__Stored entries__
+--

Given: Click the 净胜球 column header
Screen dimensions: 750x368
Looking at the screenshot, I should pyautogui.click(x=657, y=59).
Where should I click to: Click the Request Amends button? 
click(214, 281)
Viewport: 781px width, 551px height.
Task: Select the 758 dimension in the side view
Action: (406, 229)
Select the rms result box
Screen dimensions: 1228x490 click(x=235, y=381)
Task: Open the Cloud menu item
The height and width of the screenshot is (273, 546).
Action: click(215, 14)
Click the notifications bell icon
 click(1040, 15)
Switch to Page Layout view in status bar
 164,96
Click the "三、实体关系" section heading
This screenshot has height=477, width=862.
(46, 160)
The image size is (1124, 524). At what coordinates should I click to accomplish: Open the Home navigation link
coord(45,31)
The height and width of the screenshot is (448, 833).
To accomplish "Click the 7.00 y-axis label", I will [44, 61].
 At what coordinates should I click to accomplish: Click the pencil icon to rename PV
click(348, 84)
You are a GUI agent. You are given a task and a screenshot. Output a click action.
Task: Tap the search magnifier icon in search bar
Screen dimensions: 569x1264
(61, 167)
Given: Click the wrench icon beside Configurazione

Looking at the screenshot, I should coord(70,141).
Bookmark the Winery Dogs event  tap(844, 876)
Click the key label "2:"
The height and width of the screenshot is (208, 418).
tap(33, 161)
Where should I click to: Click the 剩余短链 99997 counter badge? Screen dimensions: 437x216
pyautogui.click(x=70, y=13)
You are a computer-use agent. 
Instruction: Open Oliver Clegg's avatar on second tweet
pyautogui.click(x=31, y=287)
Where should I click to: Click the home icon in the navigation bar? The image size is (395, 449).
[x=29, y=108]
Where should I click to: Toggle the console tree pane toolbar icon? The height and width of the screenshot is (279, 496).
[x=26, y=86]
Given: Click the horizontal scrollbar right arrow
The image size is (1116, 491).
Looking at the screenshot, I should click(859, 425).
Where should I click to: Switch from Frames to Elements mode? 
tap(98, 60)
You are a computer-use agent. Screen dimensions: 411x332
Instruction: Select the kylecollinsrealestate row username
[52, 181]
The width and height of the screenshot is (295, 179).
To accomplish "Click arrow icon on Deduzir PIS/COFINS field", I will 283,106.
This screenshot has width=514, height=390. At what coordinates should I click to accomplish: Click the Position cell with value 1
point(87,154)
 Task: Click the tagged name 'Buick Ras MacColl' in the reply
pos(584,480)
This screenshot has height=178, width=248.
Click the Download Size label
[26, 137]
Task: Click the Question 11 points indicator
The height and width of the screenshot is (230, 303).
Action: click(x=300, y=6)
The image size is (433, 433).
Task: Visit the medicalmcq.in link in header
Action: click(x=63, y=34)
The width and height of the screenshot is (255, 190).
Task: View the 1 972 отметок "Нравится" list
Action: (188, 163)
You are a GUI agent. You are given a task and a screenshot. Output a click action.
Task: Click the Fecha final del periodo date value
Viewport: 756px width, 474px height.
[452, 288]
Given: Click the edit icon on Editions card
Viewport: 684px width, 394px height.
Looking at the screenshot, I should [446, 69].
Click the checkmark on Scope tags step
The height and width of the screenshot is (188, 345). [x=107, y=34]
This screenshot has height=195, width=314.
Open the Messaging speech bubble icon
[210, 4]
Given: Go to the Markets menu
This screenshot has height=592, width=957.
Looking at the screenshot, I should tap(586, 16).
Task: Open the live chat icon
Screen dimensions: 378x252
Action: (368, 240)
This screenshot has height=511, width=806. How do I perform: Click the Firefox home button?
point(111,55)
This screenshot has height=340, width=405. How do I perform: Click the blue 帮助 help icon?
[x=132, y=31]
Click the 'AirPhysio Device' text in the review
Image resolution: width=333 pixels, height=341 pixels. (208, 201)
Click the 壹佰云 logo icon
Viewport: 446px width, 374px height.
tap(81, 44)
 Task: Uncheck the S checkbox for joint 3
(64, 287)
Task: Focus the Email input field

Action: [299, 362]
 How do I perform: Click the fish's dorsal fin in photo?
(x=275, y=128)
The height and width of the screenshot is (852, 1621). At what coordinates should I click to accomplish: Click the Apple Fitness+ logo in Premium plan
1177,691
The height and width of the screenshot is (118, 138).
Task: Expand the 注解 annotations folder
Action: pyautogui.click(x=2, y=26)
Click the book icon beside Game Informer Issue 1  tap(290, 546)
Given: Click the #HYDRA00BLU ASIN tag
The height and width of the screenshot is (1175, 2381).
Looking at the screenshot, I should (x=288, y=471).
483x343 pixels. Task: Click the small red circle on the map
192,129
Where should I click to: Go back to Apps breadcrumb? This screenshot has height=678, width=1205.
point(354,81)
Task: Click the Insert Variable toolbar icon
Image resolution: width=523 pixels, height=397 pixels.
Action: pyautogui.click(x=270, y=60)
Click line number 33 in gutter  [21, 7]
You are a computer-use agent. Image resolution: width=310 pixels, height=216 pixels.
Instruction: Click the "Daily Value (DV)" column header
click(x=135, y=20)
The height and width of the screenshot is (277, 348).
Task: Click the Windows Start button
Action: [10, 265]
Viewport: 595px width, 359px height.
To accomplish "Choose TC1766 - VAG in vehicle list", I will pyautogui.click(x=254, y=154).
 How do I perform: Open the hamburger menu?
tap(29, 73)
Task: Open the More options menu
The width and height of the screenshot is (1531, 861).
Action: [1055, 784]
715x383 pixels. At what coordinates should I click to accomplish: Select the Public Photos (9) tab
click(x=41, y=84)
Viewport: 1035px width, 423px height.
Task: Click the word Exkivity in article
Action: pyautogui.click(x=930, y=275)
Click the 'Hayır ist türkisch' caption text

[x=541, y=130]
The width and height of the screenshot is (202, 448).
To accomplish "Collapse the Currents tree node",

+--

Reproduce all of the entries word for word.

Given: Click the 净胜球 column header
Screen dimensions: 750x368
Looking at the screenshot, I should pyautogui.click(x=657, y=59).
Where should I click to: Click the Request Amends button? 
click(214, 281)
Viewport: 781px width, 551px height.
Task: Select the 758 dimension in the side view
Action: (406, 229)
Select the rms result box
Screen dimensions: 1228x490 click(x=235, y=381)
Task: Open the Cloud menu item
The height and width of the screenshot is (273, 546).
Action: click(215, 14)
Click the notifications bell icon
 click(1040, 15)
Switch to Page Layout view in status bar
 164,96
Click the "三、实体关系" section heading
This screenshot has height=477, width=862.
(46, 160)
The image size is (1124, 524). At what coordinates should I click to accomplish: Open the Home navigation link
coord(45,31)
The height and width of the screenshot is (448, 833).
To accomplish "Click the 7.00 y-axis label", I will [44, 61].
 At what coordinates should I click to accomplish: Click the pencil icon to rename PV
click(348, 84)
You are a GUI agent. You are given a task and a screenshot. Output a click action.
Task: Tap the search magnifier icon in search bar
Screen dimensions: 569x1264
(61, 167)
Given: Click the wrench icon beside Configurazione

Looking at the screenshot, I should coord(70,141).
Bookmark the Winery Dogs event  tap(844, 876)
Click the key label "2:"
The height and width of the screenshot is (208, 418).
tap(33, 161)
Where should I click to: Click the 剩余短链 99997 counter badge? Screen dimensions: 437x216
pyautogui.click(x=70, y=13)
You are a computer-use agent. 
Instruction: Open Oliver Clegg's avatar on second tweet
pyautogui.click(x=31, y=287)
Where should I click to: Click the home icon in the navigation bar? The image size is (395, 449).
[x=29, y=108]
Where should I click to: Toggle the console tree pane toolbar icon? The height and width of the screenshot is (279, 496).
[x=26, y=86]
Given: Click the horizontal scrollbar right arrow
The image size is (1116, 491).
Looking at the screenshot, I should click(859, 425).
Where should I click to: Switch from Frames to Elements mode? 
tap(98, 60)
You are a computer-use agent. Screen dimensions: 411x332
Instruction: Select the kylecollinsrealestate row username
[52, 181]
The width and height of the screenshot is (295, 179).
To accomplish "Click arrow icon on Deduzir PIS/COFINS field", I will 283,106.
This screenshot has width=514, height=390. At what coordinates should I click to accomplish: Click the Position cell with value 1
point(87,154)
 Task: Click the tagged name 'Buick Ras MacColl' in the reply
pos(584,480)
This screenshot has height=178, width=248.
Click the Download Size label
[26, 137]
Task: Click the Question 11 points indicator
The height and width of the screenshot is (230, 303).
Action: click(x=300, y=6)
The image size is (433, 433).
Task: Visit the medicalmcq.in link in header
Action: click(x=63, y=34)
The width and height of the screenshot is (255, 190).
Task: View the 1 972 отметок "Нравится" list
Action: (188, 163)
You are a GUI agent. You are given a task and a screenshot. Output a click action.
Task: Click the Fecha final del periodo date value
Viewport: 756px width, 474px height.
[452, 288]
Given: Click the edit icon on Editions card
Viewport: 684px width, 394px height.
Looking at the screenshot, I should [446, 69].
Click the checkmark on Scope tags step
The height and width of the screenshot is (188, 345). [x=107, y=34]
This screenshot has height=195, width=314.
Open the Messaging speech bubble icon
[210, 4]
Given: Go to the Markets menu
This screenshot has height=592, width=957.
Looking at the screenshot, I should tap(586, 16).
Task: Open the live chat icon
Screen dimensions: 378x252
Action: (368, 240)
This screenshot has height=511, width=806. How do I perform: Click the Firefox home button?
point(111,55)
This screenshot has height=340, width=405. How do I perform: Click the blue 帮助 help icon?
[x=132, y=31]
Click the 'AirPhysio Device' text in the review
Image resolution: width=333 pixels, height=341 pixels. (208, 201)
Click the 壹佰云 logo icon
Viewport: 446px width, 374px height.
tap(81, 44)
 Task: Uncheck the S checkbox for joint 3
(64, 287)
Task: Focus the Email input field

Action: [299, 362]
 How do I perform: Click the fish's dorsal fin in photo?
(x=275, y=128)
The height and width of the screenshot is (852, 1621). At what coordinates should I click to accomplish: Click the Apple Fitness+ logo in Premium plan
1177,691
The height and width of the screenshot is (118, 138).
Task: Expand the 注解 annotations folder
Action: pyautogui.click(x=2, y=26)
Click the book icon beside Game Informer Issue 1  tap(290, 546)
Given: Click the #HYDRA00BLU ASIN tag
The height and width of the screenshot is (1175, 2381).
Looking at the screenshot, I should (x=288, y=471).
483x343 pixels. Task: Click the small red circle on the map
192,129
Where should I click to: Go back to Apps breadcrumb? This screenshot has height=678, width=1205.
point(354,81)
Task: Click the Insert Variable toolbar icon
Image resolution: width=523 pixels, height=397 pixels.
Action: pyautogui.click(x=270, y=60)
Click line number 33 in gutter  [21, 7]
You are a computer-use agent. Image resolution: width=310 pixels, height=216 pixels.
Instruction: Click the "Daily Value (DV)" column header
click(x=135, y=20)
The height and width of the screenshot is (277, 348).
Task: Click the Windows Start button
Action: [10, 265]
Viewport: 595px width, 359px height.
To accomplish "Choose TC1766 - VAG in vehicle list", I will pyautogui.click(x=254, y=154).
 How do I perform: Open the hamburger menu?
tap(29, 73)
Task: Open the More options menu
The width and height of the screenshot is (1531, 861).
Action: [1055, 784]
715x383 pixels. At what coordinates should I click to accomplish: Select the Public Photos (9) tab
click(x=41, y=84)
Viewport: 1035px width, 423px height.
Task: Click the word Exkivity in article
Action: pyautogui.click(x=930, y=275)
Click the 'Hayır ist türkisch' caption text

[x=541, y=130]
The width and height of the screenshot is (202, 448).
To accomplish "Collapse the Currents tree node",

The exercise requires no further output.